Chair: Lisa Jamhoury
Adrian Mackenzie writes that “transduction is a process whereby a disparity or a difference is topologically and temporally restructured across some interface. It mediates different organizations of energy” (2006, pg. 26). For Gilbert Simondon, the transduction operation becomes implicated in the ubiquitous process of ontogenesis (Barthélémy, 2012). Readers and students of Simondon often point to the crystals and crystallization as the transduction object lesson par excellence. In this ArtLounge, we offer up and interrogate the transductive processes already underway in movement and creative coding practices that engage the moving, thinking, feeling, body with custom responsive media systems.
In media art and creative coding, a common technique uses input from a sensor of one modality (e.g. sound) and use digital logic/signal processing to drive an output of another modality (e.g. video, light, haptics). In some circles, this process is referred to as transduction. But, interactive performance, installation, or even quotidian computing situations where the human is in the loop introduces more complex and dynamic registers of organization which are subjected to tranductive operations (metabolism, affect, gestures and meaning).
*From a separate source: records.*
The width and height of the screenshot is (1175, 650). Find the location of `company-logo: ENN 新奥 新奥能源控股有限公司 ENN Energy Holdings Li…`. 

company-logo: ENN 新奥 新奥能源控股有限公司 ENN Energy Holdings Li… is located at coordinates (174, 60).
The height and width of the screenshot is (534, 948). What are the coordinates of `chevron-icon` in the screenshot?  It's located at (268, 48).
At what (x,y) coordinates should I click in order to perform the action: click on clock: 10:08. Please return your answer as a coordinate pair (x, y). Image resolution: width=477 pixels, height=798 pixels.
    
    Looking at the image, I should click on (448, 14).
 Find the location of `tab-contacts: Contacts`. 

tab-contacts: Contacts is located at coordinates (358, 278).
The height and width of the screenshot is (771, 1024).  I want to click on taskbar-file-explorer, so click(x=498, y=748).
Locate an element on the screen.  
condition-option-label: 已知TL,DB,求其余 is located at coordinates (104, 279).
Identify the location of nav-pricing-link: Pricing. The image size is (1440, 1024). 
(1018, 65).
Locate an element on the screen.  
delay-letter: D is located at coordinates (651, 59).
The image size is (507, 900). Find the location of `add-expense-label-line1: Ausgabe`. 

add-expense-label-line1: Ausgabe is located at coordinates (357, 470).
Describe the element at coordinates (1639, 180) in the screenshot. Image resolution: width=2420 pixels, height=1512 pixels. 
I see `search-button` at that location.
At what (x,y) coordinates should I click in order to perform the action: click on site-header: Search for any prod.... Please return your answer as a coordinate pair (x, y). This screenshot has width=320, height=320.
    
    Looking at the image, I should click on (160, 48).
This sets off a question: How can the heterogeneous (bio-physical-semiotic) flows and exchange of energy in interactive media systems created by movement and computing practitioners offer embodied human and non-human insights into both the limits and desires of computation?
The problem of transduction, manifested as tensions between computed and experienced movement, has animated much discourse Movement and Computing community. Aside from the corporeal and metabolic expenditure of energy by moving people in interactive dance settings, energy also figures in gesture, which oscillates between the register of aesthetics and semiotics. In Laban Movement Analysis (LMA) system (developed by choreographer Rudolf Laban and others), “effort” is one of four categories of movement. Effort is conjugated by relationships to polarity and factors space, weight, time, and flow. How is energy re-organized in a notated choreographic score, or in a motion capture archive, or a score computationally generated from a motion capture archive? Or when Laban’s descriptors are mathematically described, implemented as a signal processing descriptor, and used to interpret sensor data generated by a dancer (Larboulette & Gibet, 2015)? What registers of energy are we talking about here, what is preserved and lost across these phases of individuation?